**Material for this task**
☆ ☆ ☆ ☆ ☆ ☆ ☆

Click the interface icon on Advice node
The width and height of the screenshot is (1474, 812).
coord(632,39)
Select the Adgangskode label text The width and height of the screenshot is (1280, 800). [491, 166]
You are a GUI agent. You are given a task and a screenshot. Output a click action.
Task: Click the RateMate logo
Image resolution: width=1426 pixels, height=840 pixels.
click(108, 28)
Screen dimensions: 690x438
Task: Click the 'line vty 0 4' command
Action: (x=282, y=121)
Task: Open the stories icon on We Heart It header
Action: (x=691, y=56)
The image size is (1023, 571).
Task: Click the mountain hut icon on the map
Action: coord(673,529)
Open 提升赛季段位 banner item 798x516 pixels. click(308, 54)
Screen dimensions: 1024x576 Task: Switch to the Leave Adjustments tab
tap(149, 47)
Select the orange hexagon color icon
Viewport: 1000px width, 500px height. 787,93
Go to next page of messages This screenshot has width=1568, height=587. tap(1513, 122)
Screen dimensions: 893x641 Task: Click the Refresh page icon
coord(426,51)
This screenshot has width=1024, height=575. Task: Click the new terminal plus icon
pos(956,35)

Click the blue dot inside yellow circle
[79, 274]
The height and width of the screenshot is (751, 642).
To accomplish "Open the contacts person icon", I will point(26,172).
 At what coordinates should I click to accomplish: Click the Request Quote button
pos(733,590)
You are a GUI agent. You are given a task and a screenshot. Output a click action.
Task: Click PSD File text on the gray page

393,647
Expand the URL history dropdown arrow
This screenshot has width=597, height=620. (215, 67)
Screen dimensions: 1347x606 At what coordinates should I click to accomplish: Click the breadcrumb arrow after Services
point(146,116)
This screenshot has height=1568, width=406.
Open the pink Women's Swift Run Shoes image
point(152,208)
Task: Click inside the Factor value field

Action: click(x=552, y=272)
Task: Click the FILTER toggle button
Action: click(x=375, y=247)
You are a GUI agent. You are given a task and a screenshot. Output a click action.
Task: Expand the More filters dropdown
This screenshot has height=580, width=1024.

☆ ☆ ☆ ☆ ☆ ☆ ☆

**Directive**
Retype the data from the line containing "Open 提升赛季段位 banner" through the end of the data, keeping every line as it appears.

**The output**
Open 提升赛季段位 banner item 798x516 pixels. click(308, 54)
Screen dimensions: 1024x576 Task: Switch to the Leave Adjustments tab
tap(149, 47)
Select the orange hexagon color icon
Viewport: 1000px width, 500px height. 787,93
Go to next page of messages This screenshot has width=1568, height=587. tap(1513, 122)
Screen dimensions: 893x641 Task: Click the Refresh page icon
coord(426,51)
This screenshot has width=1024, height=575. Task: Click the new terminal plus icon
pos(956,35)

Click the blue dot inside yellow circle
[79, 274]
The height and width of the screenshot is (751, 642).
To accomplish "Open the contacts person icon", I will point(26,172).
 At what coordinates should I click to accomplish: Click the Request Quote button
pos(733,590)
You are a GUI agent. You are given a task and a screenshot. Output a click action.
Task: Click PSD File text on the gray page

393,647
Expand the URL history dropdown arrow
This screenshot has width=597, height=620. (215, 67)
Screen dimensions: 1347x606 At what coordinates should I click to accomplish: Click the breadcrumb arrow after Services
point(146,116)
This screenshot has height=1568, width=406.
Open the pink Women's Swift Run Shoes image
point(152,208)
Task: Click inside the Factor value field

Action: click(x=552, y=272)
Task: Click the FILTER toggle button
Action: click(x=375, y=247)
You are a GUI agent. You are given a task and a screenshot. Output a click action.
Task: Expand the More filters dropdown
This screenshot has height=580, width=1024.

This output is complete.